At first I thought I might be hallucinating since I had only gotten three hours of sleep and had been up most of the night/day at this point. But I was wide awake, I was lucid and I got a knowing that was deep and true ... this was real. I had been asking Jim to come down to the veil, to come close for all of us, to be there to greet Jerry when he passed .... and by God, I believe he was!
Later in that day I shared this experience with the family that began to gather. With tears in our eyes but smiles on our faces we all began to enjoy the thought of Jerry and Jim together again laughing their assess off and doing just fine.
It's us who must remain here, who have to soldier on without these loved ones with us, who suffer.
And who knows if any of this is true or not. But if this thought helps any of us to get up tomorrow and get on with life .... then there is no harm in this belief.
But I remain a believer in The Mystery. I want to be open, awake and aware to those moments. For this mystery exists all around us.
Loving you all back,
Wednesday, May 15, 2013
Many of you reading this may know that Jerry has laid down the gauntlet and chosen the fast track to ascending from this world. He has stopped eating and drinking. We are counting days now, verses months.
Monday the family gathered and there was a bit of magic sparkling for all of us. Jerry was having an incredible day. Many of us canceled all appointments on this Monday and gathered, the grandchildren were brought over and filled the day with laughter as they played on the swing that Jerry and Dave had built last spring. Jerry was up and engaged all day. It was, simply, a wonderful day.
Someone reminded me of this saying, "God only gives you as much as you can handle" ... I say really? Then God is running things a little heavy handed lately! And "if it doesn't kill you it will only make you stronger", right?
I could probably take on Atlas by the end of all this then.
This really is a bit too much for one family, I feel. And yet, there is grace and there is joy and there are some really wonderful family dynamics starting to bloom that had felt like they might never flower again. This is a bit of what Anne Lamott calls in her book, Traveling Mercies, the miracles in the everyday.
And I guess it is this God that I acknowledge and can turn to. The one that still offers these miracles in the everyday, the tiny little moments of joy out of all this grief. With this too-large bag of shit comes the smaller gifts that one can feel and recognize because the breast bone feels cracked open and the heart feels unguarded and vulnerable .... but wide, wide open.
It is this moments that grief is turned to joy ... and back again.

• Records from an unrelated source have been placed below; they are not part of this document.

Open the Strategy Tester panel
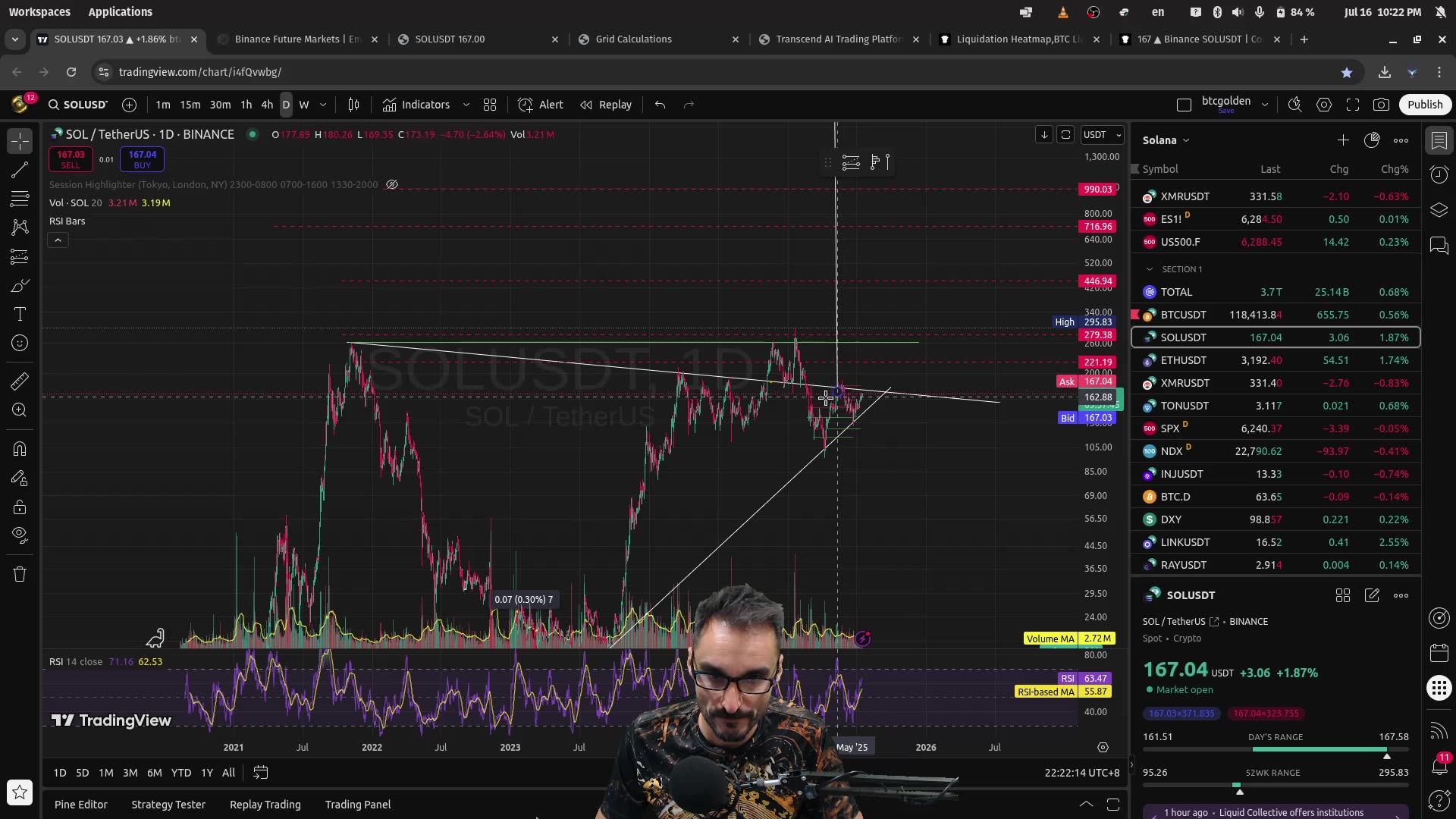Viewport: 1456px width, 819px height. click(x=168, y=804)
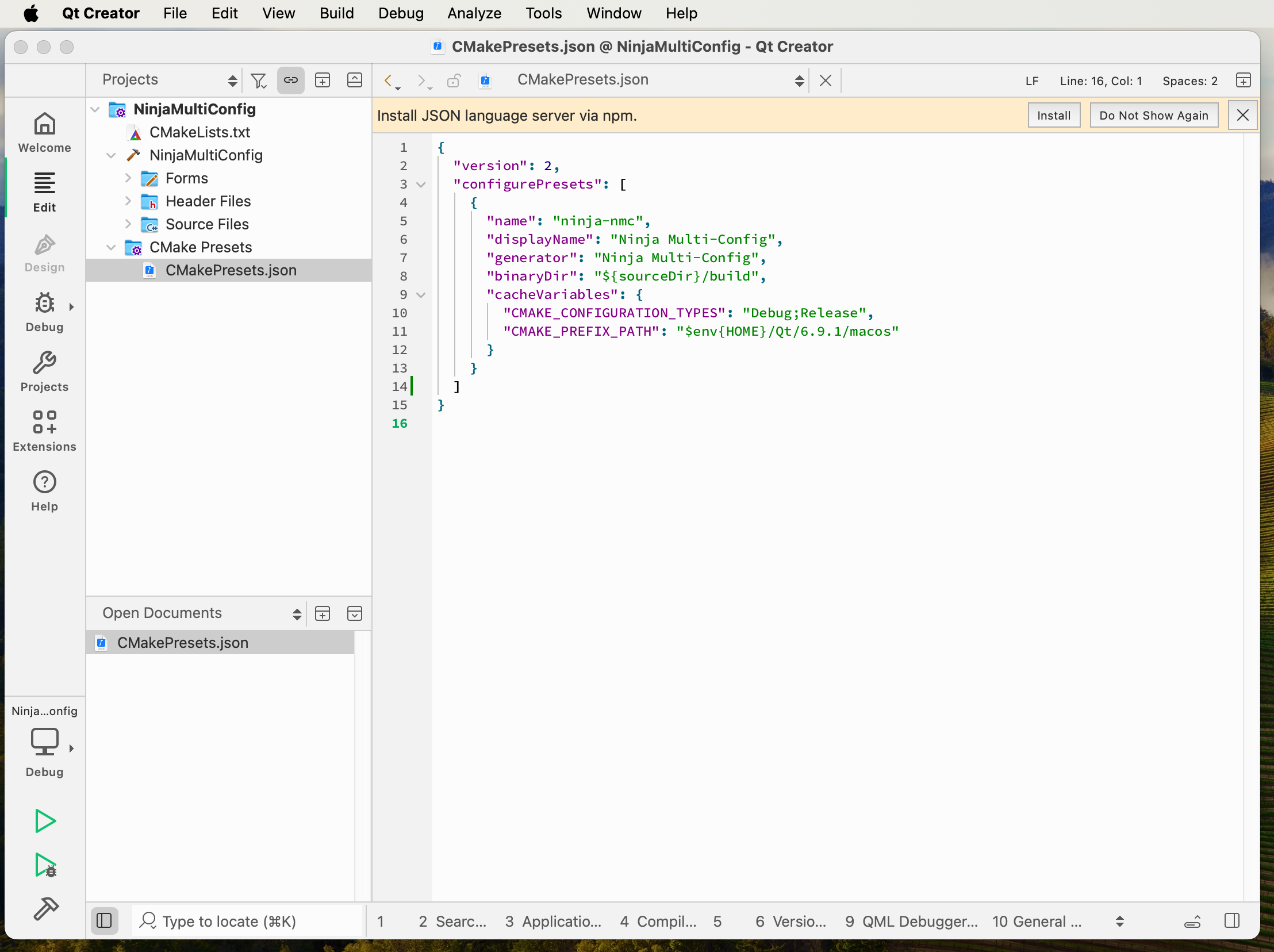
Task: Open the Compile Output pane tab
Action: pyautogui.click(x=658, y=921)
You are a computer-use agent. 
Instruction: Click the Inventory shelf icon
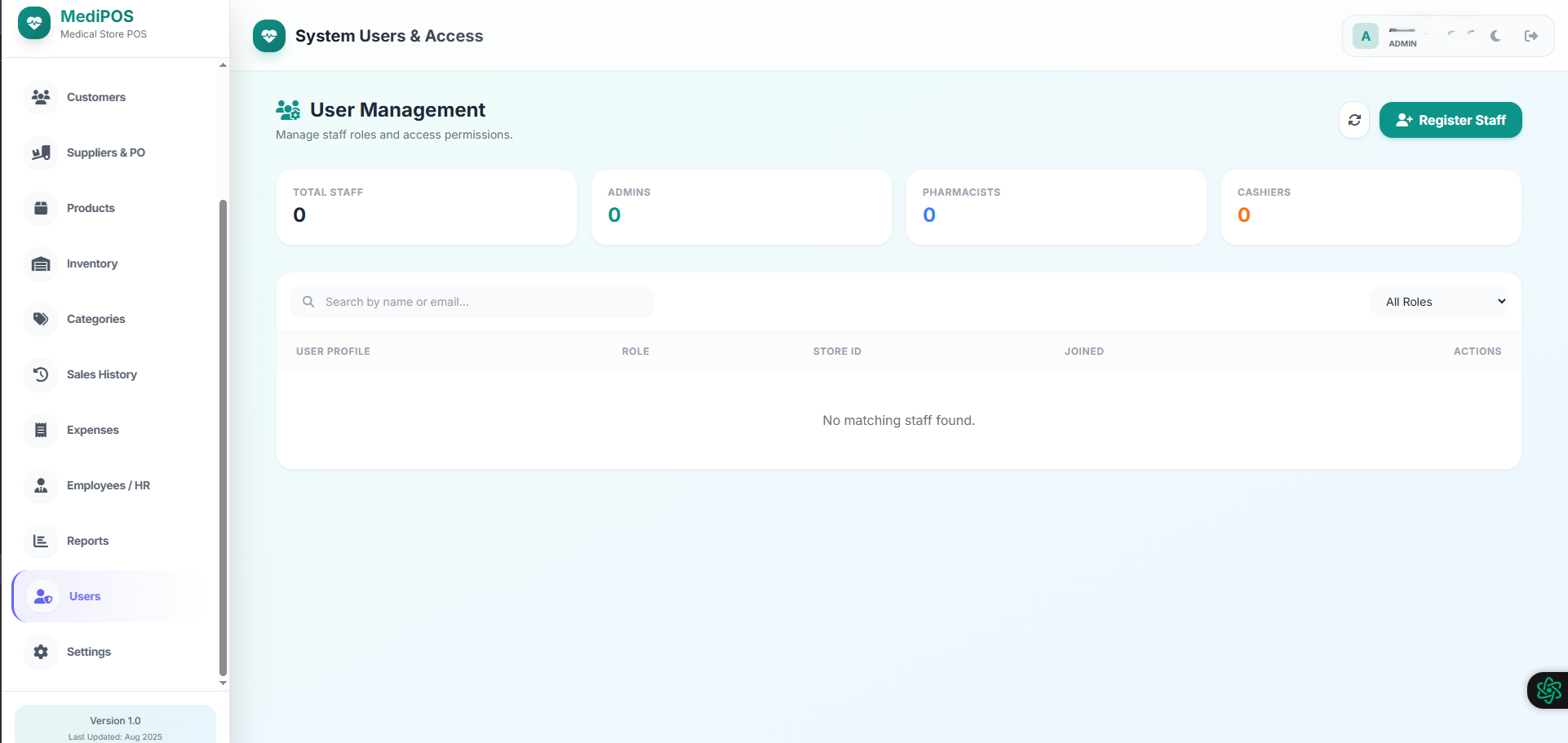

Jerry was sitting in the sun in a hammock on Monday with his morphine pump always with him now. It was just he and I there for a brief moment and he looked at me and said with a smile, "if it wasn't for this cancer I'd feel pretty good". We both laughed and I replied, "if it wasn't for your cancer I'd feel pretty good too". He looked over and smiled a knowing smile at me.
"Laughter and crying,
you know it's the same release... "
My dad died in May. Jim died in May. My friend Reg also died in May. And now Jerry. My sister, Sara, reminded me of "May Hill". There is an old wise tale that if you are sick, weak and/or elderly if you can make it over May hill you will have a bit more time on this earth. My dad had said, he wasn't going to make it over that hill. Jerry said the same thing to me on Monday, "May hill .. I'm not going to get over that hill".
As the world blooms, the earth warms and softens, it calls those who are weak and tired home .... I guess.
The tears offered, again, this May are enough to water the emerging flowers.